Though not explicitly included above, any comprehensive net-zero plan would also consider storage and demand-side-response opportunities. Though the measurable carbon impacts may be smaller, these initiatives are critical in supporting the grid of the future and can unlock sources of revenue for use in other carbon reduction projects.


Four key insights

While every organisation will have unique carbon profiles and constraints, there are recurring general themes and interesting conclusions which can be extracted from this example scenario and are worth highlighting:


It’s all about the heat – The saying ‘a picture is worth a thousand words’ is definitely true when considering heat decarbonisation. It’s one thing to read reports and hear the general industry buzz about the importance of heat decarbonisation, and it’s another thing to see a 20-year profile graph and get a first-hand visual sense of the relative impact of gas vs. electricity emissions. This really helps to highlight the scale and importance of the challenge as well as prioritise opportunities.


A decarbonised grid makes the transport decarbonisation opportunity more urgent – Looking at the baseline chart in the 2030s, a modest £25K diesel spend will result in comparable emissions to a £300K electricity spend! If the grid decarbonises faster, the comparison will be true even sooner. This may be another argument to speed up the EV transition and bring forward the 2035 ban on petrol and diesel vehicles.


Efficiency is still the bedrock for net-zero – What role does energy efficiency play in a world where the grid carbon intensity may go negative, resulting in a situation where using more electricity may reduce emissions? The unfortunately-not-so-obvious answer is that efficiency remains critically important.

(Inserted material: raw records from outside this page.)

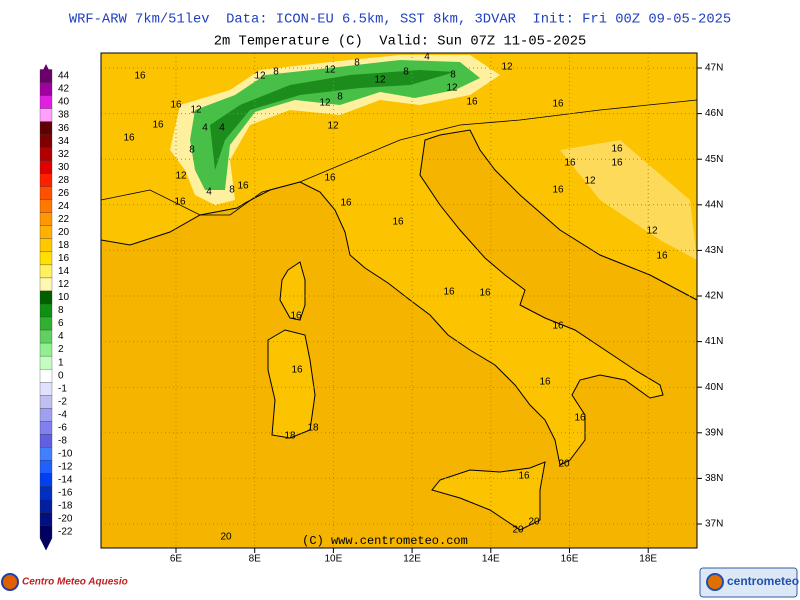 This screenshot has width=800, height=600. What do you see at coordinates (714, 388) in the screenshot?
I see `lat-label: 40N` at bounding box center [714, 388]. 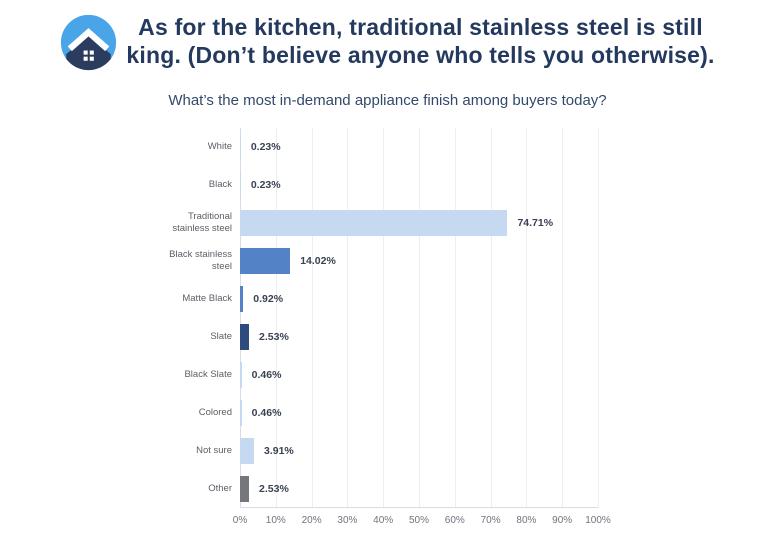 I want to click on x-axis-line, so click(x=419, y=508).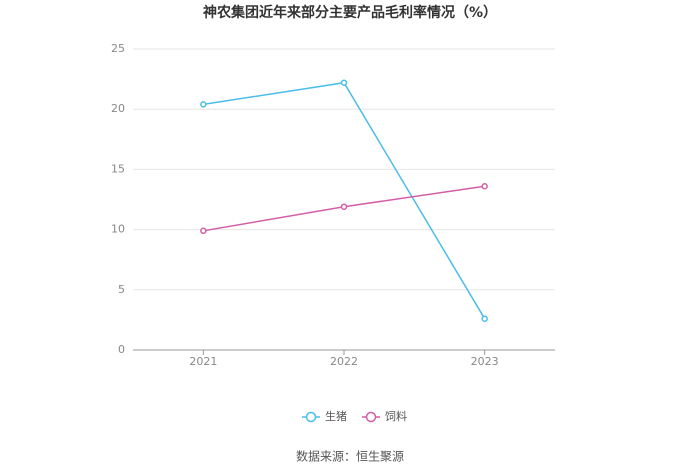  Describe the element at coordinates (344, 362) in the screenshot. I see `x-tick-label: 2022` at that location. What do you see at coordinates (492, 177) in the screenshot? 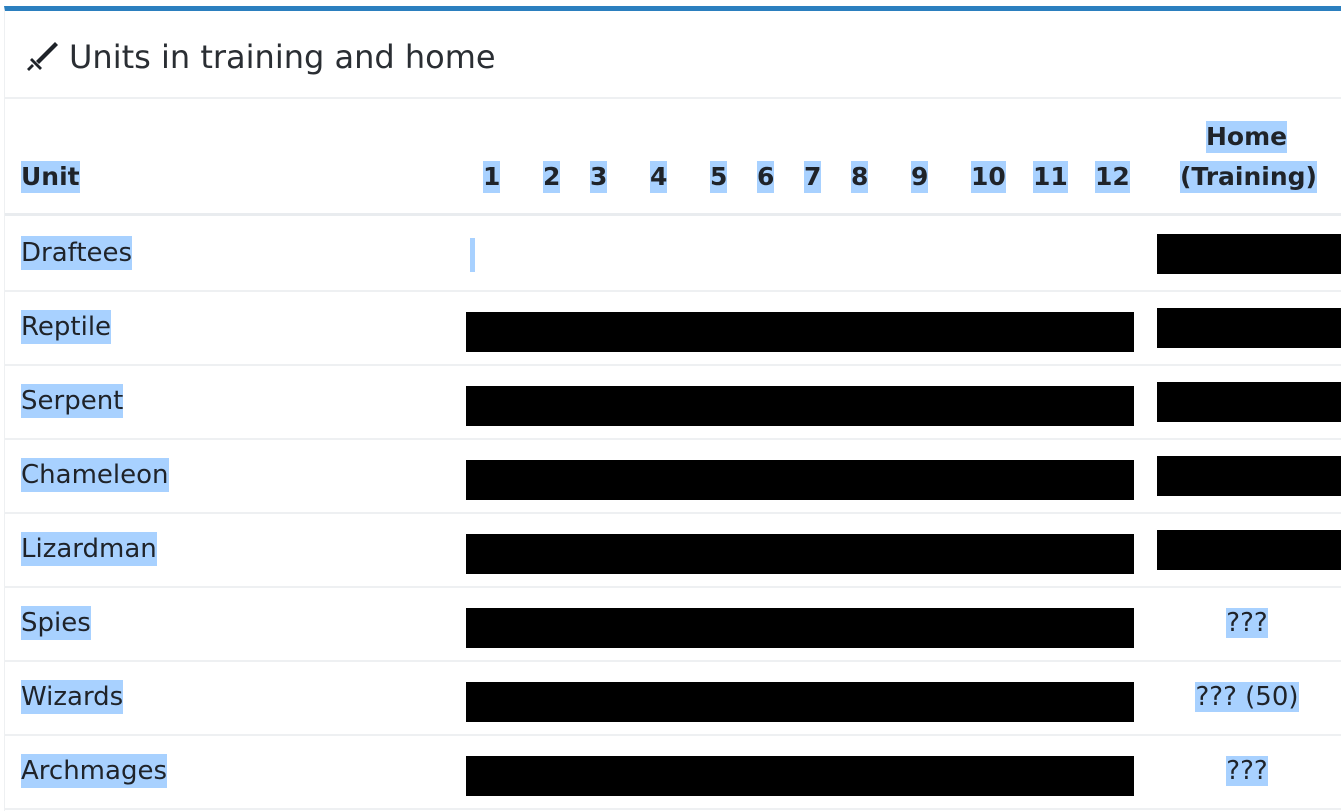
I see `column-header-hour-1: 1` at bounding box center [492, 177].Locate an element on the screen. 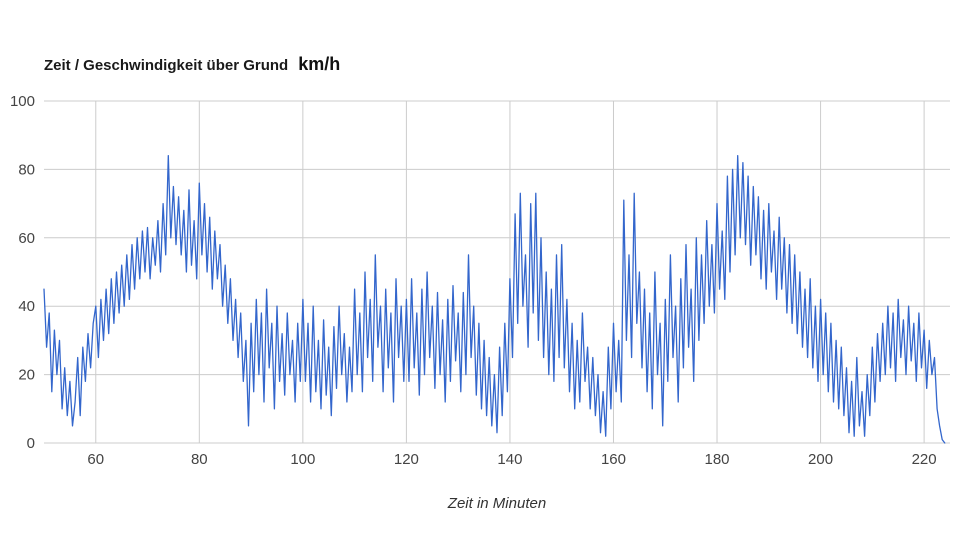  x-tick-label: 200 is located at coordinates (820, 460).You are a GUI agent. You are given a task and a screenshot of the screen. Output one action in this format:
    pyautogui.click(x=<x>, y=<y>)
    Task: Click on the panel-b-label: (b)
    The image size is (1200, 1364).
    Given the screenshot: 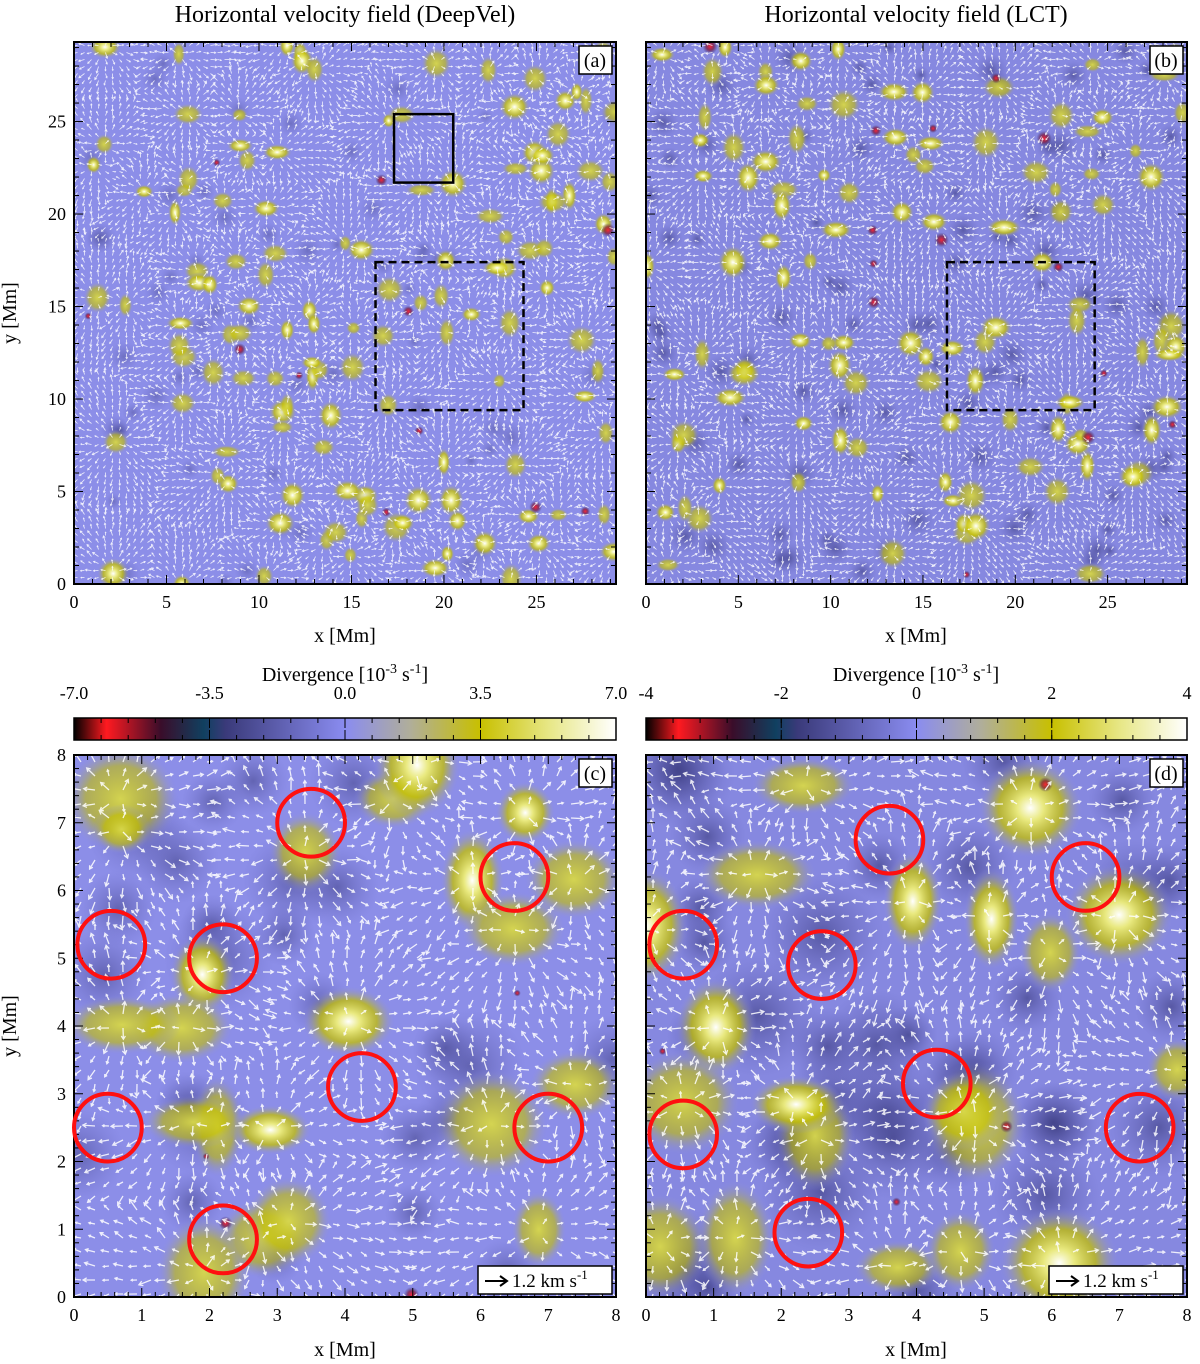 What is the action you would take?
    pyautogui.click(x=1166, y=61)
    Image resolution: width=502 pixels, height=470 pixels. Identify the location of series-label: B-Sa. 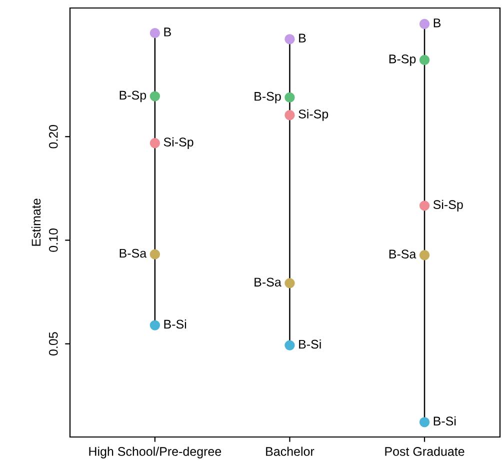
(134, 253).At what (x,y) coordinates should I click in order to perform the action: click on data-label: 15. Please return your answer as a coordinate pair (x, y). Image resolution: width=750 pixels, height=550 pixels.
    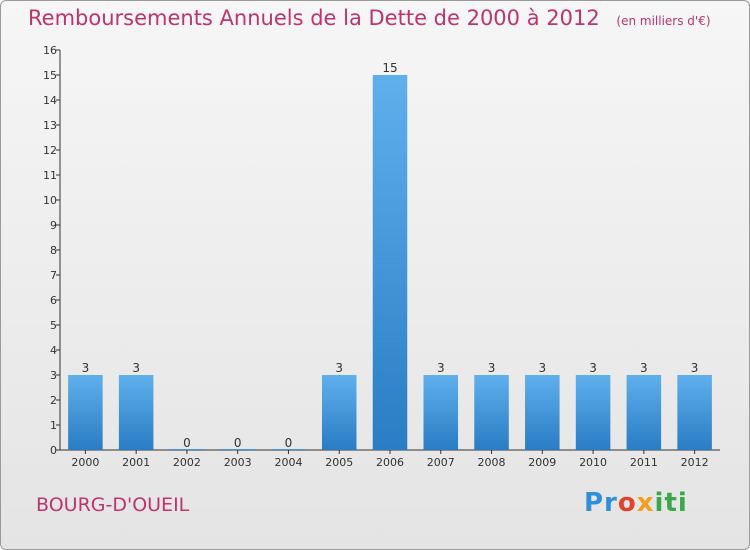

Optimistic future grid intensity forecasts are not developed in a vacuum and are very dependent on the magnitude of loads served by the generation on the grid. Reviewing the details of the National Grid FES 2020 publication, all aggressive grid carbon intensity scenarios are coupled with an assumption of at least a 20% across-the-board improvement in business energy efficiency by 2030, and even more aggressive efficiency improvements across the rest of the economy.


Beyond this, energy efficiency is typically the most cost-effective carbon reduction measure which can subsidise other less economic projects. It is also critical in releasing much-needed grid capacity for heat and transport electrification. Also, mass adoption of heat pumps will not be feasible without a parallel initiative to improve the energy efficiency of building stock in the UK.


Net-zero is a collective effort – In the midst of various companies, councils and organisations making independent net-zero declarations and commitments, it is sometimes easy to forget the collective nature of the task at hand: Grid decarbonisation will be dependent on an all-hands-on-deck approach to energy efficiency. Decarbonising residual natural gas consumption and long-haul transport will be dependent on the government facilitating investment in hydrogen and its associated infrastructure as a potential solution. Businesses deploying private wires or PPAs for renewable energy will still need a utility intermediary to top up the difference when the sun isn’t shining, or the wind isn’t blowing. And finally, when further considering the carbon impacts from cross-country sectors such as shipping and aviation, it’s clear that achieving global climate goals will truly require an international collective effort.